Dressing myself all winter long was easy peasy. One pair of pants. Hair up in a pony tail. Less washing. Less thinking. It was great. Enter Jen Hatmaker. I read her books.  She voluntarily wore 7 items of clothing for a whole month. So I connected with the clothing chapter.  I had like a forced experiment.  Taking away my cute hair, wearing one pair of pants.  Definitely not to her level though.  But enough to change me.  It's nice having choices, but not necessary.  

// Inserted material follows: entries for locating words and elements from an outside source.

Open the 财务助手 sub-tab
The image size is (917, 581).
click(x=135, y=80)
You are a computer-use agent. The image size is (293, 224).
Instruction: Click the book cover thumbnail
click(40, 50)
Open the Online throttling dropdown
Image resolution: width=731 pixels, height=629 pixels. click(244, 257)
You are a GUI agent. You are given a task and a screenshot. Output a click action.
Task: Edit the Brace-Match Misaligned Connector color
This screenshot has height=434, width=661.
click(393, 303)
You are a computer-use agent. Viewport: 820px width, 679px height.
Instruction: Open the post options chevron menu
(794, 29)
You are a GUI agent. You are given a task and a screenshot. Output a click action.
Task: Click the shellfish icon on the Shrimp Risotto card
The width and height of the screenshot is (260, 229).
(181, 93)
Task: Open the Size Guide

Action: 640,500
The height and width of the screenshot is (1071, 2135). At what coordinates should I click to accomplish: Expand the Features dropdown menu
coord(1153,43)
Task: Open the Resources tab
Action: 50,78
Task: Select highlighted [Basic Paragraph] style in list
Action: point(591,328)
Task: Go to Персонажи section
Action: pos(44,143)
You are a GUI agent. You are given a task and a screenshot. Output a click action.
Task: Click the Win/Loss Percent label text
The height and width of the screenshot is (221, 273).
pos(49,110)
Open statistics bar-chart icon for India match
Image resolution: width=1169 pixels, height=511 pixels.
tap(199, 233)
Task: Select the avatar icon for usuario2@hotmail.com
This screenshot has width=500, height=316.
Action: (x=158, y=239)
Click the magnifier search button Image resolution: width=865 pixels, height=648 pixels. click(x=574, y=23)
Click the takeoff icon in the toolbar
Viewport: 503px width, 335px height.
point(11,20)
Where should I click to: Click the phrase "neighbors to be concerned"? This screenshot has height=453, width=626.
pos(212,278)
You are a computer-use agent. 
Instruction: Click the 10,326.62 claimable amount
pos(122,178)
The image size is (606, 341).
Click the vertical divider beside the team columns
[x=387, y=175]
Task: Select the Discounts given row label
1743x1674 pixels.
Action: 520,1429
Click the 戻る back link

Then I looked around me. I have so much. Now, like mentioned earlier, we have a budget, we stick to it, and we're a tough team.  We don't overspend a ton.  But we can always make some changes.  About that time I got brave and started this blog.  (And people actually read my words?  And apparently I have lots of readers in Germany and Russia.  Wish I could meet you personally:)  My husband is the co-author of our budget and I'm a big dreamer.  He's all for saving money, streamlining, putting it in better places.  It makes him go wild.  I love it:)  

Despite a budget, I am surrounded by things that don't bless me.  I am surrounded by ways I can help others. It's a learning process and I'm a student.  I am caught up in him writing my story into his song.  Removing obstacles to see more of him. I am writing for the glory of God.  And it's exciting.